While we await further instruction from the agencies, businesses should take proactive steps:
Review OSHA’s pandemic guidelines: While these are only guidelines, OSHA has tripled enforcement of the General Duty clause, which in broad strokes requires employers to furnish a workplace free from recognized hazards. At a minimum, businesses should review the pandemic guidelines and make reasoned decisions about which guidelines to adopt and which to forego.
Assess employee count: Though not confirmed, OSHA will likely use last year’s and this year’s EEO-1 report to assess coverage for the mandate. Whether a private sector business submits an EEO-1 report is an easy barometer for the agency. Accordingly, employers should review their EEO-1 compliance.
Assess vaccine status in the workforce: Businesses should know who is vaccinated and who is unvaccinated. Be sure to treat this information as confidential.
Evaluate federal contractor status: Businesses should evaluate whether they have federal contracts because the terms of those contracts may change quickly with respect to pandemic controls. This is a different inquiry than whether an entity is a federal contractor for affirmative action purposes. The new executive order appears to cover any entity with a federal contract, regardless of employee count or contract value.
Establish a record-keeping system: We do not yet know what records businesses will need to maintain or for how long. But we do know that covered entities will receive medical records either in the form of weekly tests or vaccination cards. Those records must be kept confidential. Businesses should establish robust confidentiality protocols for how these records are received and stored.

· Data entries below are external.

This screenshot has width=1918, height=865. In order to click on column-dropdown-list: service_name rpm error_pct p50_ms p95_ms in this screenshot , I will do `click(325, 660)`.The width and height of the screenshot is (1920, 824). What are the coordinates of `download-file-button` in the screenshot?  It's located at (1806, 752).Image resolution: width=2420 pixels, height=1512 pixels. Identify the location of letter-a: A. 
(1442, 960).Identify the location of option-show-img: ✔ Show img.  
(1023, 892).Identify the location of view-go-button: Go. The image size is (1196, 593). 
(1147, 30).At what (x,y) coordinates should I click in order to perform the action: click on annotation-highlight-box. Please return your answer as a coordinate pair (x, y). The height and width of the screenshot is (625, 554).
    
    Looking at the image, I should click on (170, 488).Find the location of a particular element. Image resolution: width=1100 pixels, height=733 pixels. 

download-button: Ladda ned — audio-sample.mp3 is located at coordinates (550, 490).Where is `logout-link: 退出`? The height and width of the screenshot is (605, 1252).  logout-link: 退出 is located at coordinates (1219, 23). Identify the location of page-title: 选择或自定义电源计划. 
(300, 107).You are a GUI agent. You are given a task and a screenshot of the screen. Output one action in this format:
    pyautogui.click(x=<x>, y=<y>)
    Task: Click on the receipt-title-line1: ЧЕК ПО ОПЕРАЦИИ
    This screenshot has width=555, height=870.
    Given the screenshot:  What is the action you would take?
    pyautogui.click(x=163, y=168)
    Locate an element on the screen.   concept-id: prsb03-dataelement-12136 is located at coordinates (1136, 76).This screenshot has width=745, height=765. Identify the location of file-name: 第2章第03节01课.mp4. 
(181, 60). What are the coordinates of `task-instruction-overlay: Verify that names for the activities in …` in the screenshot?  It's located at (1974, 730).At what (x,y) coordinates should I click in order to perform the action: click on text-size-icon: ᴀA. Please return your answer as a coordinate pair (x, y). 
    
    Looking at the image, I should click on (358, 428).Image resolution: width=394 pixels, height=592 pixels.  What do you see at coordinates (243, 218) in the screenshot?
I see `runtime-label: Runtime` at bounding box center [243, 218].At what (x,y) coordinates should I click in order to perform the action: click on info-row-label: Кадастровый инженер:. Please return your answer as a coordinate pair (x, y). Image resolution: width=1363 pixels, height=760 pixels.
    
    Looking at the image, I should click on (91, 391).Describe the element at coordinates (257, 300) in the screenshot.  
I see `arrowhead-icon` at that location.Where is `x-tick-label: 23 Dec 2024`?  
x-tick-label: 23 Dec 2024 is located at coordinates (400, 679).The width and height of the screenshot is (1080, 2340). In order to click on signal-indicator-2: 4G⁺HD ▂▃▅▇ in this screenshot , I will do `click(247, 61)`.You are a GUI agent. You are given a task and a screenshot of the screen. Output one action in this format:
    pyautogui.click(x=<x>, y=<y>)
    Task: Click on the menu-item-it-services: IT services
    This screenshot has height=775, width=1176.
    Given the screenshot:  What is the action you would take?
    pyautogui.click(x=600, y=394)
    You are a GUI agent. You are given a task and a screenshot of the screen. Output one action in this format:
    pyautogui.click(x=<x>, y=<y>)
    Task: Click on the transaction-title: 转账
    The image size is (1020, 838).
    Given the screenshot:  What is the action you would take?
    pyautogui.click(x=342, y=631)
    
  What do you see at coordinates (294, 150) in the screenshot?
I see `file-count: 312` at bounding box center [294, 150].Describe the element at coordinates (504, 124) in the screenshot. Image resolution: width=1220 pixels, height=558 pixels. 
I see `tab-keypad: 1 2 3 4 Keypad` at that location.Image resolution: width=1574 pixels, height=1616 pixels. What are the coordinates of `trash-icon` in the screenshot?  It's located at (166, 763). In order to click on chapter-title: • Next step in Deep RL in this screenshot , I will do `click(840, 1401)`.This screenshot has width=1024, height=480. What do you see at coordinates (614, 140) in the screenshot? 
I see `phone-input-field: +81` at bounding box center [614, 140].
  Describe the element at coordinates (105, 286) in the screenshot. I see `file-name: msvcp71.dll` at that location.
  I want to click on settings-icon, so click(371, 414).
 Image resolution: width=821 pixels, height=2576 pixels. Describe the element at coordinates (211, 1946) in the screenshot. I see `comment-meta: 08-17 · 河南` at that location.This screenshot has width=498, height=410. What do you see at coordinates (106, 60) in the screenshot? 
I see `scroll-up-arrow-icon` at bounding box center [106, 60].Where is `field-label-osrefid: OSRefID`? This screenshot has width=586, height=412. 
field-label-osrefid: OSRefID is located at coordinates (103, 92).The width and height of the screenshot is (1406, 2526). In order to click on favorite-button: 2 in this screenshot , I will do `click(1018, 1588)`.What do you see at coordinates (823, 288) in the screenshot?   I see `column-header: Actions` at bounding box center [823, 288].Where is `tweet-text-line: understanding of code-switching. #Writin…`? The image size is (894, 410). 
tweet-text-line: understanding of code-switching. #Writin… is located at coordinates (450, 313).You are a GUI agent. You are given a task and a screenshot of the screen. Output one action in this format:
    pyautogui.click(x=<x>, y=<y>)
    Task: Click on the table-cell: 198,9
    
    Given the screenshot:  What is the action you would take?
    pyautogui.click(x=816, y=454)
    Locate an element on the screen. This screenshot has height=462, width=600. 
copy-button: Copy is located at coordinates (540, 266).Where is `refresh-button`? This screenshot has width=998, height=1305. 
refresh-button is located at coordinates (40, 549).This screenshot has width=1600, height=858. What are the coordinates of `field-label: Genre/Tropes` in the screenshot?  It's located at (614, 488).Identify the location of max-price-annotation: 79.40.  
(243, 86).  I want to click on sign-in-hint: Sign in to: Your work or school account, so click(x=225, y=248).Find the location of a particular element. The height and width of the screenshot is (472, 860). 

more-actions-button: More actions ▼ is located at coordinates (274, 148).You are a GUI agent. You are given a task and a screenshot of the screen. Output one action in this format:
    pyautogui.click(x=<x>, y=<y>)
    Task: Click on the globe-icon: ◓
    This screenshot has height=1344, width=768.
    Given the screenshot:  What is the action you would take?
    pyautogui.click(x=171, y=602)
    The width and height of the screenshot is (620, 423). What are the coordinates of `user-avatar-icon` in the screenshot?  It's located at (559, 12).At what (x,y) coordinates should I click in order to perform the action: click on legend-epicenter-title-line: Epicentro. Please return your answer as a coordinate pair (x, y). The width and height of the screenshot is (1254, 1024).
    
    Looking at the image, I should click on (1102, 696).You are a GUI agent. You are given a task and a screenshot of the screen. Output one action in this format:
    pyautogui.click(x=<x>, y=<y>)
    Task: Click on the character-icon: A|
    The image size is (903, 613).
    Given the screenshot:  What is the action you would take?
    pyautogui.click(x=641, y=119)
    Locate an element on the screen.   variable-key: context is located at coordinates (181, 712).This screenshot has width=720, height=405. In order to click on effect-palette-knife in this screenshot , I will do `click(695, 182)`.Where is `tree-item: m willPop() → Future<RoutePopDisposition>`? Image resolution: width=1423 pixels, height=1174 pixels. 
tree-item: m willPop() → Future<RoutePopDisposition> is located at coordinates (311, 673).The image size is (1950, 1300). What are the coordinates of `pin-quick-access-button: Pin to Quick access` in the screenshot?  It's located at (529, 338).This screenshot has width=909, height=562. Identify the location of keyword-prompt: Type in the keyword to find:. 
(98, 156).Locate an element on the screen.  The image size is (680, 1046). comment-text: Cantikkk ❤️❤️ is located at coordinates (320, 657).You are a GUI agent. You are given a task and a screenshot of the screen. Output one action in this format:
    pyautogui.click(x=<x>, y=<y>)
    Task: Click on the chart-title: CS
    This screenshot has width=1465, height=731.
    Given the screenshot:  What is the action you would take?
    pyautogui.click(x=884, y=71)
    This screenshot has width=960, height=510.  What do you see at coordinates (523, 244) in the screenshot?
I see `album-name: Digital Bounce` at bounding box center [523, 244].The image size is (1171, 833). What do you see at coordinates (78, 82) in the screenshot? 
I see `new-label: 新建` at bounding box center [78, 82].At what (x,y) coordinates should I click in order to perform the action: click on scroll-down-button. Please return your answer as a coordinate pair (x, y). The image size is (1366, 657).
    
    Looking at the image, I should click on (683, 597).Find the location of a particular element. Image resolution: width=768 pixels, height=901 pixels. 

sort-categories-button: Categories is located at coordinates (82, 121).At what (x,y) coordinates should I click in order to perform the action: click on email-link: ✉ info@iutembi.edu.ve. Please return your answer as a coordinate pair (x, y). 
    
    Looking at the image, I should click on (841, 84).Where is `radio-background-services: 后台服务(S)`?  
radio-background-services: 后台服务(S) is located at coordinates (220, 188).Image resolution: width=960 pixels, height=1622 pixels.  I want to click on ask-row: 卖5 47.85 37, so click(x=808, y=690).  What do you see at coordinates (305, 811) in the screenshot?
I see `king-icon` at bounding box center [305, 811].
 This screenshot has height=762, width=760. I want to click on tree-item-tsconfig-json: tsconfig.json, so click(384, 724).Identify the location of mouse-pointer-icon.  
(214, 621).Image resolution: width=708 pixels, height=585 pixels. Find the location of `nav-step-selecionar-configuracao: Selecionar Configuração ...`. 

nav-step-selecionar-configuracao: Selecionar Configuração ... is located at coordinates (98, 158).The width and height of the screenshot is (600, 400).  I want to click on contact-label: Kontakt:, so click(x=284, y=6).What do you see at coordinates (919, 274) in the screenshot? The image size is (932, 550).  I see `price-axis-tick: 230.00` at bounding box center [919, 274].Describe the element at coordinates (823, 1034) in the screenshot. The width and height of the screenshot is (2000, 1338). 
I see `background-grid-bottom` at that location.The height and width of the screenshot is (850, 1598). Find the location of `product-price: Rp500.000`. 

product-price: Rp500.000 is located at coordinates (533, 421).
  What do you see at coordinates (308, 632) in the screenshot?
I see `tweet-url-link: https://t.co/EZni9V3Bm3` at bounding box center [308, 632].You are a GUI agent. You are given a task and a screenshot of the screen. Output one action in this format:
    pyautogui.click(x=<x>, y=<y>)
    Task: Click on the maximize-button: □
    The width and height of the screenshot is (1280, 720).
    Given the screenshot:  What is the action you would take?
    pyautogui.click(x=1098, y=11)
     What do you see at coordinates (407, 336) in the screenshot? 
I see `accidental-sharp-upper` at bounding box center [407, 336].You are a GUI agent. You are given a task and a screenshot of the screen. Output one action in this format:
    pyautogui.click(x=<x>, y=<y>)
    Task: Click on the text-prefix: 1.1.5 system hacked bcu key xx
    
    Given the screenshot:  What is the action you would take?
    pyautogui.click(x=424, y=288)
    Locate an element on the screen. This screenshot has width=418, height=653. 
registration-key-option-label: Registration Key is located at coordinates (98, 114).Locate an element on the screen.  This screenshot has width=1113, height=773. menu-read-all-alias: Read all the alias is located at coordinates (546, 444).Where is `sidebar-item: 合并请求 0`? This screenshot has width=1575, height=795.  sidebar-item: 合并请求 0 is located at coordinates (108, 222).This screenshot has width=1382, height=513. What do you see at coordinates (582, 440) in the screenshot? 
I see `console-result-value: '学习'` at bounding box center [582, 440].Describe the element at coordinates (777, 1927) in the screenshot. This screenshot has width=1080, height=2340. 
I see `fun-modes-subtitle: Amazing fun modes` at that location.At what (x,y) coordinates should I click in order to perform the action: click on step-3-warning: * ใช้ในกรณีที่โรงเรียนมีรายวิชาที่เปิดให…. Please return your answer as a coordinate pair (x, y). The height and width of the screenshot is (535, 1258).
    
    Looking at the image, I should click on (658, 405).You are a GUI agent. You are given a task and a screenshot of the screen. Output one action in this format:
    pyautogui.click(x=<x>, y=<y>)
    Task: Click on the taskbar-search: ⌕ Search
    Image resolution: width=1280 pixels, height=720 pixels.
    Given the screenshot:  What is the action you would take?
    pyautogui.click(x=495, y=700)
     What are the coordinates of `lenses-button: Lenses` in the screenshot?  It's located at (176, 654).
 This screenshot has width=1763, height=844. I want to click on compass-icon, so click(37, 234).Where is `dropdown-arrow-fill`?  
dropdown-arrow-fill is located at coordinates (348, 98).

Establish a process for accommodation requests: Businesses should expect an increase in accommodation requests. Those requests should be handled with alacrity. Having an established system for accommodation requests, including protocols around the interactive process, will help ensure that every employee requesting an accommodation receives a timely, fair review.
Clarify policies on quarantining: Quarantines may become more common as more individuals test. Businesses should solidify — upfront — whether remote options are available for those quarantining, and if not, whether the proposed leave will be paid or unpaid. Keep in mind that some states and industries have mandatory paid leave programs that an entity must consider.
All businesses — whether expressly covered by the plan or not — should consult with qualified labor and employment counsel. These issues are complicated and will only become more complicated as nuance is introduced by OSHA, SFWTF and CMS.
Brian Bouchard, an attorney at Sheehan Phinney, is a litigator who focuses on labor and employment, land use and construction issues.